The Delhi government is engaging in a recruitment drive to fill posts in its Mohalla Clinics, its primary health centres which aim to provide access to healthcare for denizens of the national capital.
The scheme recently saw an expansion with the inauguration of 100 new Clinics in the capital, taking the total number of such facilities to 300. “It has been our mission to provide high-quality, free healthcare facilities to all residents of Delhi, within a one kilometre radius of their homes,” Delhi Chief Minister Arvind Kejriwal said at the launch. “We are now close to achieving this goal. On days like this, I feel the purpose of ordinary citizens entering politics has been fulfilled.”
The initial target of the Aam Aadmi Party (AAP)-led state government when it first came to power in 2015 was to construct 1,000 Mohalla Clinics during its first time. However, “an impasse over decision-making powers and difficulties obtaining land have frustrated progress.”
“The land owning agencies weren’t very forthcoming to provide space,” an official explained. “Therefore, we have started to rent spaces for the clinics. Some people have also offered their premises for opening the primary health centres free of cost.”
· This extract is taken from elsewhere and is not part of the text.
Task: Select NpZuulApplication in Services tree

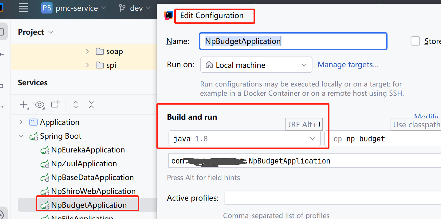Action: (84, 164)
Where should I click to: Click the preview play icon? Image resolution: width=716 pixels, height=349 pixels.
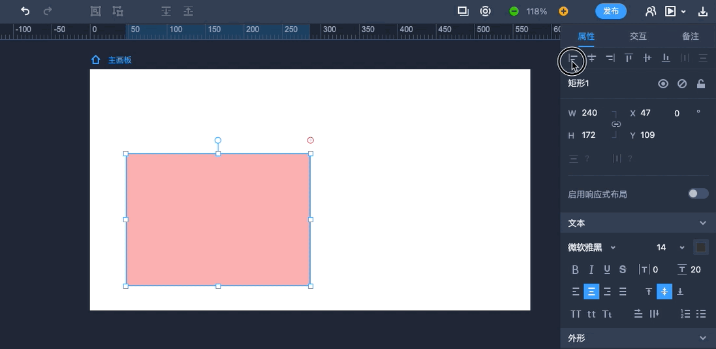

Nonetheless, the official expressed optimism that the national capital will see a total of 500 Mohalla clinics “in the next two to three months”, in advance of Legislative Assembly elections in February. To staff the clinics, a recruitment drive invites applications for medical professionals who will be salaried at Rs 40 per patient, with a guarantee of being able to see at least 75 patients each day. The response thus far has been positive, the official added.
The Mohalla clinics comprises part of the push for accessible healthcare in Delhi by the AAP government, which state health minister Satyender Jain expanding on the three-tiered approach the administration is taking to healthcare. “[The] first tier is the mohalla clinics, and there are more than 300 such clinics in Delhi, with all several diagnostic tests and medicines available,” he said. “On the secondary level, there are 125 polyclinics in Delhi, out of which 26 are functional with specialists available inside the clinics. On the tertiary level, there are multi-specialty hospitals and super-specialty hospitals.”